Type checking to prevent data injection attacks?

While thinking about my next blog posting, I realized that it was a
technique similar to what Perl does with the concept of "tainted"
strings.
If you're not familiar with it (and I'm probably getting the details
wrong, not having written any perl in decades), a string that comes
from an external source is considered "tainted". String constants in
the program source are not. There's a builtin that can be used to say
that declares a tainted string as not being tainted (presumably, the
programmer has examined it somehow to determine this). Any string
operations that return strings return tainted strings if any of the
strings involved were tainted.
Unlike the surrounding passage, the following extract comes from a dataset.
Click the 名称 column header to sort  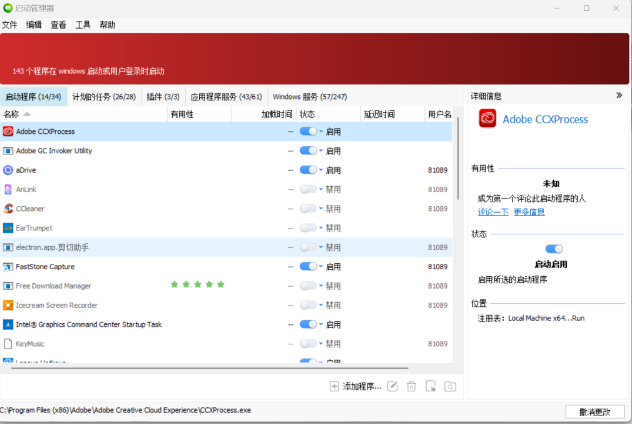tap(12, 114)
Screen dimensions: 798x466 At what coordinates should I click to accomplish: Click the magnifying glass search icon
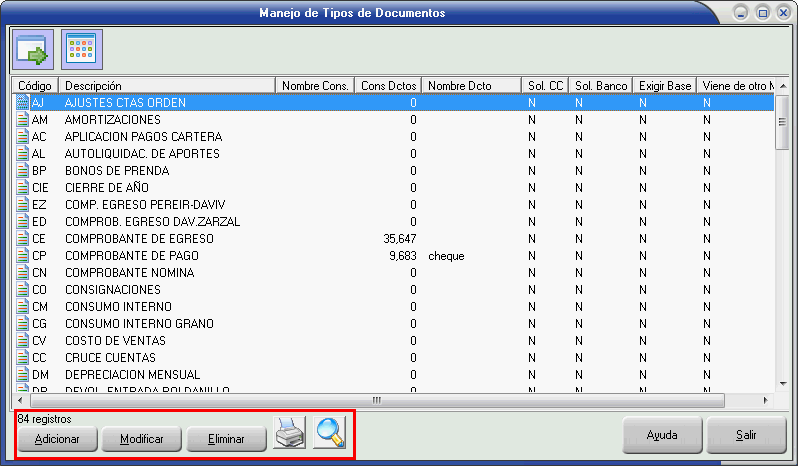329,433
Finally, functions that are subject to
data injection attacks don't work on tainted strings.
It seems like the Haskell type system ought to be able to support
this. I can see a couple of approaches that might work (a "tainted"
monad for use on the different string types or an Either-ish datatype)
that might work, but don't have the chops to decide which approach
might be better - or maybe that the answer is that it depends on the
goal.
I did some googling for this, but didn't turn up anything that seemed
promising. Lots of stuff on type checking untrusted values, but no
flagging strings as untrusted. Which leaves the questions...
Is this actually a sane idea?
Is there already a Haskell package that does this? Possibly part of a
web framework?
A package for another language, or a paper discussing doing this?
Thoughts on other approaches than the two I mentioned?
Thoughts on the best way do to do this?
Thanks,

Yep, search for the standard examples of Phantom Types.
Peter
On 21 December 2012 20:49, Mike Meyer
While thinking about my next blog posting, I realized that it was a technique similar to what Perl does with the concept of "tainted" strings.
If you're not familiar with it (and I'm probably getting the details wrong, not having written any perl in decades), a string that comes from an external source is considered "tainted". String constants in the program source are not. There's a builtin that can be used to say that declares a tainted string as not being tainted (presumably, the programmer has examined it somehow to determine this). Any string operations that return strings return tainted strings if any of the strings involved were tainted. Finally, functions that are subject to data injection attacks don't work on tainted strings.
It seems like the Haskell type system ought to be able to support this. I can see a couple of approaches that might work (a "tainted" monad for use on the different string types or an Either-ish datatype) that might work, but don't have the chops to decide which approach might be better - or maybe that the answer is that it depends on the goal.
I did some googling for this, but didn't turn up anything that seemed promising. Lots of stuff on type checking untrusted values, but no flagging strings as untrusted. Which leaves the questions...
Is this actually a sane idea?
Is there already a Haskell package that does this? Possibly part of a web framework?
A package for another language, or a paper discussing doing this?
Thoughts on other approaches than the two I mentioned?
Thoughts on the best way do to do this?
Thanks,
_______________________________________________ Beginners mailing list Beginners@haskell.org http://www.haskell.org/mailman/listinfo/beginners

Mike Meyer wrote:
Is this actually a sane idea?
Yes
Is there already a Haskell package that does this? Possibly part of a web framework?
I've been using Esqueleto (an SQL EDSL) and it sanitizes/quotes all values while constructing SQL queries. Erik -- ---------------------------------------------------------------------- Erik de Castro Lopo http://www.mega-nerd.com/

On Fri, Dec 21, 2012 at 3:15 PM, Erik de Castro Lopo
Mike Meyer wrote:
Is there already a Haskell package that does this? Possibly part of a web framework? I've been using Esqueleto (an SQL EDSL) and it sanitizes/quotes all values while constructing SQL queries.
From that description, this is actually different from what I'm talking about. It's typical for SQL packages even in dynamic languages.
What I have in mind is that the query (with placeholders for the values) would have to be a string constant (provided by the programmer) or flagged as "checked and not tainted" by the programmer, otherwise trying to run the query would fail to type check. If you have a system where you want to let the user select the column names in the query, then SQL placeholders/sanitation may not work - you need to build the query string "by hand". Being able to use the type checking system to insure that no string gets used that hasn't been sanitized would be nice.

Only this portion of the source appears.